═════ TEXT BLOCK
In general, going outside for some fresh air and to raise your heartbeat is a good practice to stay healthy. However, right now is the time to exercise caution and make judgement calls on the risk of each situation. If there are popular walking or trail running loops in your community, consider making one-way paths for participants. This will help keep residents six feet apart, and on narrower paths, prevent the need for parties to walk past each other. 

Tip: Create arrow signs to put along popular trails in parks across your community. This will help walkers, joggers, and everything-in-between-ers know what way they should start and naturally help people stay apart. As well, place signs reminding residents of social distancing throughout the parks in your community. 

4) Monitor Park Entry Ways To Limit Flow Of People

Hopefully this shouldn't need to happen, but if too many people are crowding popular parks in your region, it may be necessary to enforce restrictions and send people away when the parks are too full. This goes hand-in-hand with our previous tactic: highlighting other less popular parks. If you have to turn people away, it's a good practice to give them valuable information.
══════════
TASK A: Decide whether each statement below agrees with the park safety passage above, answering yes or no and quoting the words of the passage that decide it. (i) The passage recommends one-way paths on popular walking or trail running loops. (ii) The passage advises placing social distancing signs only at park entrances. (iii) The passage expects that sending people away from full parks will often be necessary.
TASK B: According to the park safety passage above, why should communities consider making one-way paths on popular walking or trail running loops?
TASK C: Resume the park safety passage above, starting right after its last sentence.
═════ SUPPLIED INFORMATION
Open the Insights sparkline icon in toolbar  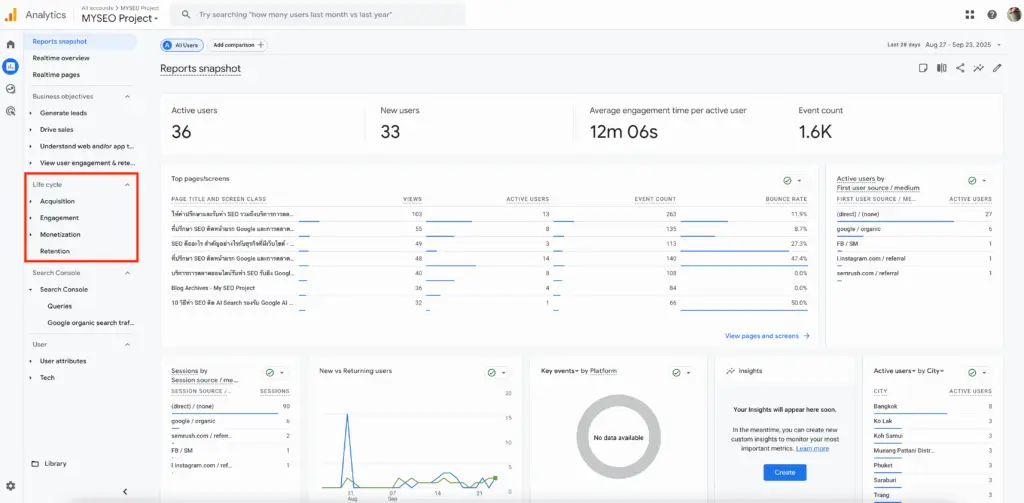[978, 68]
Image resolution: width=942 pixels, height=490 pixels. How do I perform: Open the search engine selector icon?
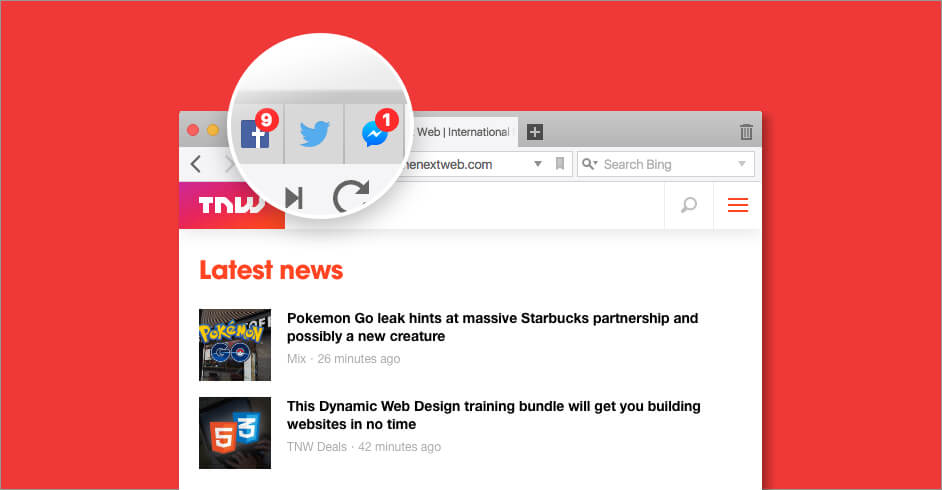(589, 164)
══════════
═════ SUPPLIED INFORMATION
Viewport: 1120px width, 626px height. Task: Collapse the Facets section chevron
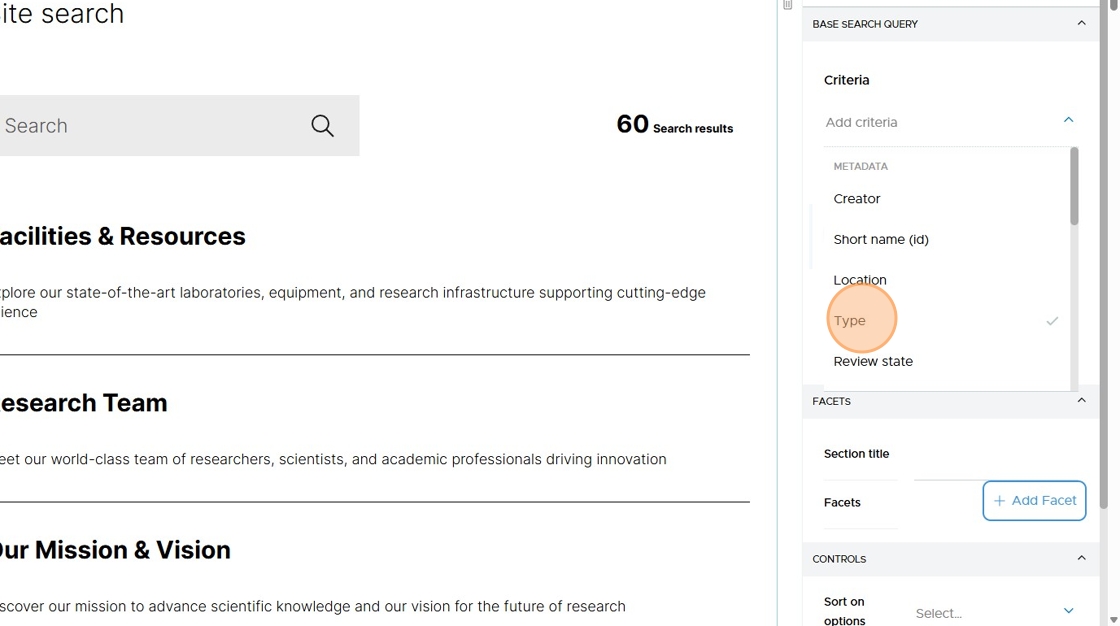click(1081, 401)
══════════
RESPONSE BOX A:
(i) Yes: "consider making one-way paths for participants."
(ii) No: "place signs reminding residents of social distancing throughout the parks in your community."
(iii) No: "Hopefully this shouldn't need to happen."

RESPONSE BOX B: One-way paths help keep residents six feet apart. On narrower paths, they also spare groups from having to walk past each other.

RESPONSE BOX C:
Tip: If needed, assign a parks team member to track the number of people entering and exiting the park, the way they would for any other type of business counting the number of occupants in the building. 

Other Helpful Social Distancing Measure To Enforce

Of course, these measures will help boost your efforts in eliminating the risk of COVID-19 infection in your parks.

  1. Wearing non-medical masks. COVID-19 moves around through water droplets from talking, coughing and sneezing. Covering your mouth and nose with a mask is a good practice, especially in situations where you can't stay 6 feet apart.
  2. Washing your hands. Regular hand soap and washing for at least 20 seconds is a proven defence against viruses like COVID-19. Put up signs in parks bathrooms indicating proper hand-washing procedures.
  3. Not touching your face. Did you know that the average person touches their face 16 times an hour? Once you think about it, it's hard not to touch your face. But actively trying not to can help prevent viruses getting from your hands and into your body.
  4. Sanitizing equipment, door handles, etc. Regular sanitizing of frequent touched objects is a great way to stop COVID-19 infection in its tracks. Be vigilant to clean equipment after use by each different person, and note which surfaces have been disinfected.